For prokaryotes, the organization of their genes in operons (Jacob and Monod 1961) and uberoperons (Lathe et al. 2000) is well established and it is known that the degree of genomic rearrangements increases constantly with the time of divergence (Suyama and Bork 2001). This holds even though there are discordant processes like HGT or varying rates of evolution or gene loss. However, these processes have been shown to add noise rather than a directional bias (Dutilh et al. 2004). In summary, these findings argue for analysis of genome organization. The above method is the first one utilizing the overall genome structure for determination of phylogenetic trees. So far, gene order has been exploited for gene pairs (Korbel et al. 2002) or rearrangements have been studied for a reduced set of genes in γ-proteobacterial genomes (Belda et al. 2005). The approach introduced with GO4genome eliminates some of the pitfalls of sequence-based phylogenies by comparing genes on function. For pairwise comparison of the genomes, it is not necessary to compare the respective sequences, which avoids false assignments. Due to the “fuzzy” scoring function, the selection of paralogues has only a minor effect on the identification of conserved genomic segments. As ontology is exploited, in situ replacements of genes maintaining the function of gene products have little impact on the phylogenetic distance. We believe that assessing HGT events in this way is at least a considerable alternative. Microbial genomes may contain a substantial number of duplicated genes, which argues for filtering (cf. Fig. 1). The above findings show that the proposed processing is appropriate to identify relevant gene series which can surrogate a cover.

Optimal applications for GO4genome are the study of serovars (see Fig. 3) or of closely related species (see Fig. 2).

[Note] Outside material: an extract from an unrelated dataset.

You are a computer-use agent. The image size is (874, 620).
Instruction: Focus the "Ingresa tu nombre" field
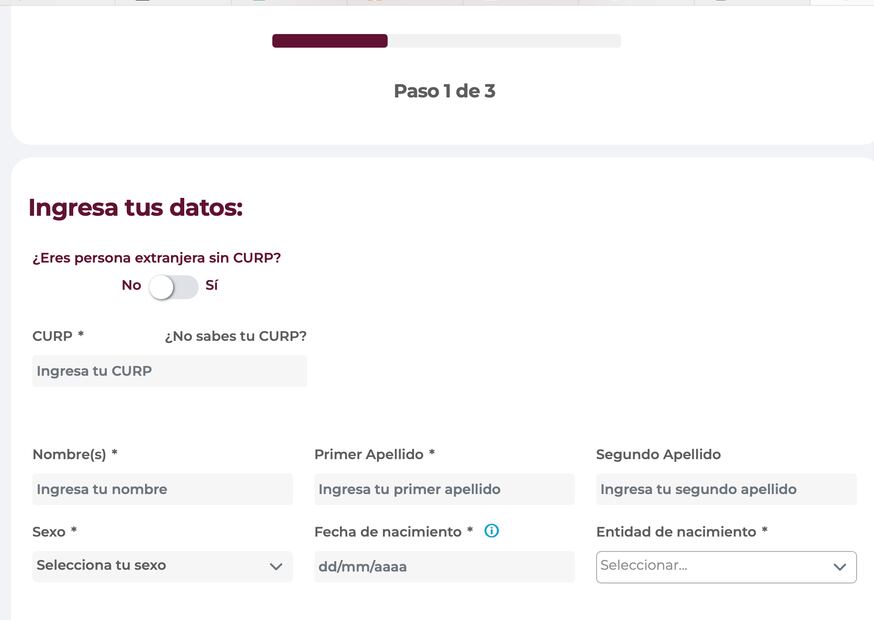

Several improvements of GO4genome are conceivable. So far, the algorithm assesses gene function and location but not gene orientation. When comparing two genomes, the transcriptional orientation of each gene pair can be the same (positive polarity) or different (negative polarity). However, how to integrate this signal into Formula (6) is unclear. The algorithm considers the length and size of rearrangements but not their location, e.g., with respect to the origin of replication. To do this, it would be necessary to model gene dosage for each species.

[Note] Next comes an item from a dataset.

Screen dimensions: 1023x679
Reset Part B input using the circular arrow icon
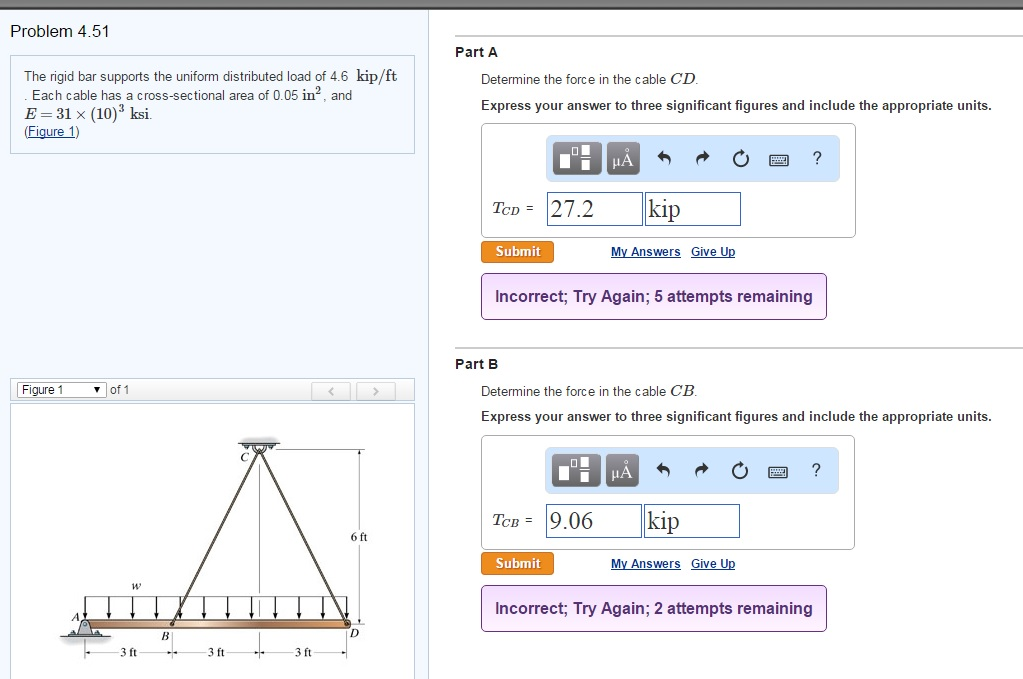740,470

Above, we have focused on genomes consisting of a single chromosome. An analysis of several chromosomes is trivial; how to consider plasmids is unclear. Unfortunately, approaches exploiting gene order cannot be utilized for higher organisms: gene order is poorly conserved in eukaryotes (Huynen et al. 2001). The ultimate goal would be the comparison of all completely sequenced microbial genomes in order to compare genome organization. Due to the modular concept of our approach, such an analysis is feasible.